EXERCISE OBJECTIVE — In the listing below, find the line holding "Task: Toggle italic formatting" and the line holding "Switch to the Tasks". Write out those two lines and all lines between, exactly, and nothing more.

EXTRACTED DATA —
◇ ◇ ◇ ◇ ◇ ◇ ◇
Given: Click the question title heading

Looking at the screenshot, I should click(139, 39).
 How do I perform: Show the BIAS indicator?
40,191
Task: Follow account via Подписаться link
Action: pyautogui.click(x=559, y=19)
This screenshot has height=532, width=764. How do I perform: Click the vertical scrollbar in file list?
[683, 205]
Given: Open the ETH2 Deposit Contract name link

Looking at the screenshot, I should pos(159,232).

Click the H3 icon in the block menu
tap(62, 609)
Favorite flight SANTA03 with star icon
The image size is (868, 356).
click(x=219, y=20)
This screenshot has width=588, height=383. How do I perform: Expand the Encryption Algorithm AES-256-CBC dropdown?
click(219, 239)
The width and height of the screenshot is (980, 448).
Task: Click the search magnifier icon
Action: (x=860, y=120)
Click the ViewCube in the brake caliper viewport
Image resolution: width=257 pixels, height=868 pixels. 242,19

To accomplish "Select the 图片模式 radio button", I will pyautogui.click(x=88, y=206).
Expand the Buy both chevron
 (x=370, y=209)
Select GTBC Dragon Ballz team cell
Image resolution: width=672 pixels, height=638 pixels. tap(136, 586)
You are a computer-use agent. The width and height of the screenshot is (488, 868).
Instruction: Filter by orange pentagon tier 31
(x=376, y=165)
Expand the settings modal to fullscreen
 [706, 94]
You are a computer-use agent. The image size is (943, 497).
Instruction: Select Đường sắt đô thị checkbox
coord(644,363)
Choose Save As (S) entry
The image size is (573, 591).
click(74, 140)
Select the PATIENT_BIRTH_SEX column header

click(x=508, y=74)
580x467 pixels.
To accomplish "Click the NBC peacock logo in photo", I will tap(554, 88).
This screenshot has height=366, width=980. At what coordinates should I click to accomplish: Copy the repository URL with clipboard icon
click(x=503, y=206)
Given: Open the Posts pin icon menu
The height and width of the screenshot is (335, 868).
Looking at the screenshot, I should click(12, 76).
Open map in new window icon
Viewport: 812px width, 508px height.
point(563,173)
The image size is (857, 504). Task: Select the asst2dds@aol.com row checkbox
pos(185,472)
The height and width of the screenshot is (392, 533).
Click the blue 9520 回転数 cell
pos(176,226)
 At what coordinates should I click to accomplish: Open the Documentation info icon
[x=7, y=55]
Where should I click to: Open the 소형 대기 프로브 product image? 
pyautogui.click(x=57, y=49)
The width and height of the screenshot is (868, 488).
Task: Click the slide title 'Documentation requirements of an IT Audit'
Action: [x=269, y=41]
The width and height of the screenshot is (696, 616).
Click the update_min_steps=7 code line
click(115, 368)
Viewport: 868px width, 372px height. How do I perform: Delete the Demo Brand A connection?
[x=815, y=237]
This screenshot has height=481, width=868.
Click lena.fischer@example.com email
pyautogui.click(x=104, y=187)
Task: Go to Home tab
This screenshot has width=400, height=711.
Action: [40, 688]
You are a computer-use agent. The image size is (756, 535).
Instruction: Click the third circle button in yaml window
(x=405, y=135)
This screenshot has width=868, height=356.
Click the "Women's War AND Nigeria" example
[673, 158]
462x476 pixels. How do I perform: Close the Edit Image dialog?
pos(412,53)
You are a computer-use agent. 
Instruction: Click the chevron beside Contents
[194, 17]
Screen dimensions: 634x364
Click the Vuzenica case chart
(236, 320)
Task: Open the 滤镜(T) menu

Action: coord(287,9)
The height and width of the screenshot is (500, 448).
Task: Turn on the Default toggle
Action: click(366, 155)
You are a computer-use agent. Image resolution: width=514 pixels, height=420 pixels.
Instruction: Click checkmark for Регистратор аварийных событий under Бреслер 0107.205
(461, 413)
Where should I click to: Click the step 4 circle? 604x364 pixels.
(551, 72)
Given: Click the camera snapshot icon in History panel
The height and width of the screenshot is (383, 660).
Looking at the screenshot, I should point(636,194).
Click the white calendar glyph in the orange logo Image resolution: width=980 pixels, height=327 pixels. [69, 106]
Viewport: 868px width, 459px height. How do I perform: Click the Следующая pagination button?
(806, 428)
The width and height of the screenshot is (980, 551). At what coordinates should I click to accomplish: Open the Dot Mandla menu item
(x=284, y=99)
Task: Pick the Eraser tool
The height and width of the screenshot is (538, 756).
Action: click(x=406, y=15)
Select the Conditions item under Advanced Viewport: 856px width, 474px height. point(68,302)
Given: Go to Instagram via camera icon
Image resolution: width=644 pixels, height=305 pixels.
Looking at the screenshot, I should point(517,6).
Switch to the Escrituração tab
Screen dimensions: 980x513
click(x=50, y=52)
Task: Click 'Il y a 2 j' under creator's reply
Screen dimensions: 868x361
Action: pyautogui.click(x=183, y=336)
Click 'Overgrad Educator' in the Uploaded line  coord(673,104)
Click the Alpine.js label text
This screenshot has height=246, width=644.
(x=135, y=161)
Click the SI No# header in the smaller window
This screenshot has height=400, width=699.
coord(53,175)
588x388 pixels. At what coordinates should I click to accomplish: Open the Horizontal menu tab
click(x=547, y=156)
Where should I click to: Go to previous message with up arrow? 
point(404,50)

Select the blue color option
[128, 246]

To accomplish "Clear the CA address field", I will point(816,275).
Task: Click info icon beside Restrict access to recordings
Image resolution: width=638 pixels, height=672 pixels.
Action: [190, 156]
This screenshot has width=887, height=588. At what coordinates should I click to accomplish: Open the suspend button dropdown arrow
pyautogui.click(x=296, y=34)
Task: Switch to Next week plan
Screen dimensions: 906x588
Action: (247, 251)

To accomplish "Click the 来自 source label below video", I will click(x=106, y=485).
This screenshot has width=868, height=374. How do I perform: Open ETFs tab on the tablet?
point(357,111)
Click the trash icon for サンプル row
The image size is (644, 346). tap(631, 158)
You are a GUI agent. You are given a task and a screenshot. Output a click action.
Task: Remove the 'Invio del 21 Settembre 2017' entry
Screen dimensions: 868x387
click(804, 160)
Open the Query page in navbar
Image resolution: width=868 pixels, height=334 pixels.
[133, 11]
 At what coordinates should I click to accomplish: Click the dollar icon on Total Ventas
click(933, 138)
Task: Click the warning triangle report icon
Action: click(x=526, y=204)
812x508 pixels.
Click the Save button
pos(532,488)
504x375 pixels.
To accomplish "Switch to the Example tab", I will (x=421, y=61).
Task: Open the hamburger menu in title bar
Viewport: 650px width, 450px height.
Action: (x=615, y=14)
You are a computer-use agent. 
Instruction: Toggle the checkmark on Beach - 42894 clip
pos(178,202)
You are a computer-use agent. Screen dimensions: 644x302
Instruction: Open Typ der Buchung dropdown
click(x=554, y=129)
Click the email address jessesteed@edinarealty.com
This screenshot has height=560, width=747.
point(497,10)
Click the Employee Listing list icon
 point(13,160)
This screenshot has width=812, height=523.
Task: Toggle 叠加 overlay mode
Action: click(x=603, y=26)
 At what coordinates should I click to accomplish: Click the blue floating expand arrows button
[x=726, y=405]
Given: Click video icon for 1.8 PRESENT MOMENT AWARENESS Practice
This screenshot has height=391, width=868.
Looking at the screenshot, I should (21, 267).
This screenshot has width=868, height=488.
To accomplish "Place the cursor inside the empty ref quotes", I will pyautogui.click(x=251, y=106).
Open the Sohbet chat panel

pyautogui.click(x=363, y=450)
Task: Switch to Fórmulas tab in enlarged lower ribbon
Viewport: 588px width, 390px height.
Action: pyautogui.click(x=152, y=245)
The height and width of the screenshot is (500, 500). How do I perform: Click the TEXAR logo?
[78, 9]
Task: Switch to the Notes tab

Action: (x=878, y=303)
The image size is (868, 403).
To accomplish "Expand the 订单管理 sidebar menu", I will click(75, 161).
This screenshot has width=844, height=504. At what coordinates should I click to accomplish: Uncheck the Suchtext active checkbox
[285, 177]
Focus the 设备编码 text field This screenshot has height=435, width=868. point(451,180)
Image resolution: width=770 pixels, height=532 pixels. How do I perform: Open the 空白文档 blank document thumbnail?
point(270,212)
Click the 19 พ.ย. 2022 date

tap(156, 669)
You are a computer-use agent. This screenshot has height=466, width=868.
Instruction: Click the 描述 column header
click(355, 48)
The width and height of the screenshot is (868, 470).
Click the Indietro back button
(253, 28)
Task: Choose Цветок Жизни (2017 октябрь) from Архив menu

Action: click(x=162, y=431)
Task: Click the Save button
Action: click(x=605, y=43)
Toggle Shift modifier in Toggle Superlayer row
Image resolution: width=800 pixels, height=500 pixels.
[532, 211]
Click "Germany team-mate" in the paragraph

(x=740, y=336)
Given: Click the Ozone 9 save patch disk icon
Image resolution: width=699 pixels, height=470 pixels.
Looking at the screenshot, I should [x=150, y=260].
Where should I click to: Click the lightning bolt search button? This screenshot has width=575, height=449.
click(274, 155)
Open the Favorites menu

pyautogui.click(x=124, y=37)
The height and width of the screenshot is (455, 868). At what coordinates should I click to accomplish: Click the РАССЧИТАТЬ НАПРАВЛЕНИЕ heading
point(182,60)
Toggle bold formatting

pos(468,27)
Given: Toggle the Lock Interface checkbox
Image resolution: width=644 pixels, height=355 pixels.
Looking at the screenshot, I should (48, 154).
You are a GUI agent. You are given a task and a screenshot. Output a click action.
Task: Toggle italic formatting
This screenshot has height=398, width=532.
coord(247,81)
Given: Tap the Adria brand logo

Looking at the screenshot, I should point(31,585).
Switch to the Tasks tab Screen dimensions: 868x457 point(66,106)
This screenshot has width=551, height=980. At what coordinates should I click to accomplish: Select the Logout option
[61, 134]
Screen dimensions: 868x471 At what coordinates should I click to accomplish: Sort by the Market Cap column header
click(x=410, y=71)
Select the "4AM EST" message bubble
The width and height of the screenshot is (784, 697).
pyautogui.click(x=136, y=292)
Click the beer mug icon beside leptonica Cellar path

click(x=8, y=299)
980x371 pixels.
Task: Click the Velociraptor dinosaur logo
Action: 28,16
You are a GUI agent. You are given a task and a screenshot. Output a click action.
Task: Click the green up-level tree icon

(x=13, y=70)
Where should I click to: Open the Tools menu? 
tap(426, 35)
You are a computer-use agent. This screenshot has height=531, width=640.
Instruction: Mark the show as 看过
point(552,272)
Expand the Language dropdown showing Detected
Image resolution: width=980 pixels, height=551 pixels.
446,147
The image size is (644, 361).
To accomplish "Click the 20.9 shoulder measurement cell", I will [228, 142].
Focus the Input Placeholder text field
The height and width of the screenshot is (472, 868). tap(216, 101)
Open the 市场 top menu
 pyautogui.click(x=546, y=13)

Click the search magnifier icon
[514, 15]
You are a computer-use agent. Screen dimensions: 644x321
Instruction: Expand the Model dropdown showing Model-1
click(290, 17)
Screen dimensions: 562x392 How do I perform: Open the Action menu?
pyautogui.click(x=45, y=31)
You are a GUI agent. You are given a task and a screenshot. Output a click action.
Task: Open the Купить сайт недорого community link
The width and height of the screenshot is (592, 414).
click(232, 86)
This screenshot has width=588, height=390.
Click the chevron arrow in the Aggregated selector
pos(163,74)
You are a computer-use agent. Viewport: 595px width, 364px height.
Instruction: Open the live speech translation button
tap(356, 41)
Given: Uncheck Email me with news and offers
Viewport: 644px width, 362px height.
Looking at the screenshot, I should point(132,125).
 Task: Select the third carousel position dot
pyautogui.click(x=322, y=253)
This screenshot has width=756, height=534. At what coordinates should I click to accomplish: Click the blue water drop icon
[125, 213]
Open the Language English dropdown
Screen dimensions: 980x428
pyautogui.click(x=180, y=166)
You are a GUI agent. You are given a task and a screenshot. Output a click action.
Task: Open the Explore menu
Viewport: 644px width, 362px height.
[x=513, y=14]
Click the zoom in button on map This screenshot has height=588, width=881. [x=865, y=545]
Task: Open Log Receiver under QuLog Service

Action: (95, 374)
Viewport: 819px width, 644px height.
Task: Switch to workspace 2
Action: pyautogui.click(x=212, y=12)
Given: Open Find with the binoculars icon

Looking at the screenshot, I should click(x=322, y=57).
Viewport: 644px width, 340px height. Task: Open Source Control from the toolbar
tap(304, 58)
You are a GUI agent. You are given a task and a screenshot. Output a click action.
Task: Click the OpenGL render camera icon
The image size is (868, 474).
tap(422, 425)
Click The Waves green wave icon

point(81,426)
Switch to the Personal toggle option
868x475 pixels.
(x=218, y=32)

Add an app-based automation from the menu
◇ ◇ ◇ ◇ ◇ ◇ ◇
OUTPUT OF THE EXERCISE —
Task: Toggle italic formatting
This screenshot has height=398, width=532.
coord(247,81)
Given: Tap the Adria brand logo

Looking at the screenshot, I should point(31,585).
Switch to the Tasks tab Screen dimensions: 868x457 point(66,106)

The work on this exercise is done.